Not that it made any difference how I felt. I’d cried out for help, even begged for it. I’d yelled and screamed and pounded the walls. When all else failed, I’d sat in a corner and sobbed myself hoarse. No one answered.
Maybe this was one of those psychological experiments. Put a scared teenage girl in a half-lit maze of vacant rooms and dead-end corridors, all by herself, and see how long it takes for her to crack. How many hours, days, weeks of isolation before she forgets how to be human and turns into a wild animal, filthy and savage? And after that, how much longer before she stops eating, curls up in a corner, and simply waits to die?
Apparently I was going to find out. I wanted to vomit with the sheer terror of it, but I’d thrown up what was left in my stomach hours ago.
And I still didn’t know where I was or how I’d got here. There were no signs on the walls, no posters or pictures, not a single word in any language. What I’d taken for blacked-out windows had turned out to be monitor screens, and the only doors that looked as though they might lead somewhere were sealed tight. If I hadn’t found a box full of food and medical supplies in one of the rooms and a few tools scattered among the others, I’d have thought I was the only person ever to set foot in this place.
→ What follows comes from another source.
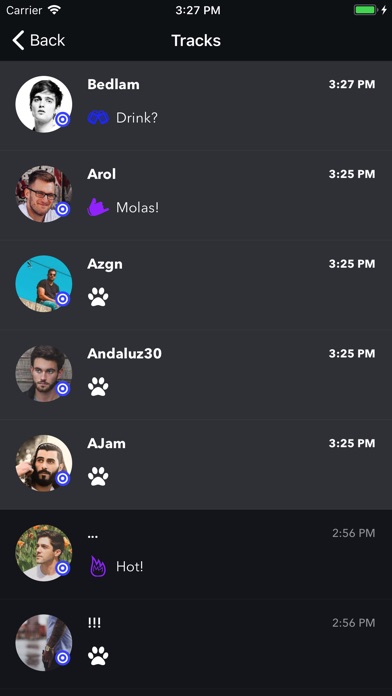Click the beer mugs icon beside Drink?
The width and height of the screenshot is (392, 696).
98,118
I was slumped on a sofa in the abandoned lounge, wondering what would happen if I smashed one of the screens and whether I had enough willpower left to do it, when I heard a noise. Only a soft, distant click—but to me it was shocking as a gunshot. Not just because it was the first sound I’d heard in this place that I hadn’t made myself, but because I knew instinctively what it meant. It was the sound of a door opening, and somebody coming out of it.
Coming for me.
My lungs constricted, and my heart burst into a gallop. I reached for the best weapon I had, blood-crusted fingers clenched around the grip. Then I sidled out the door and went hunting.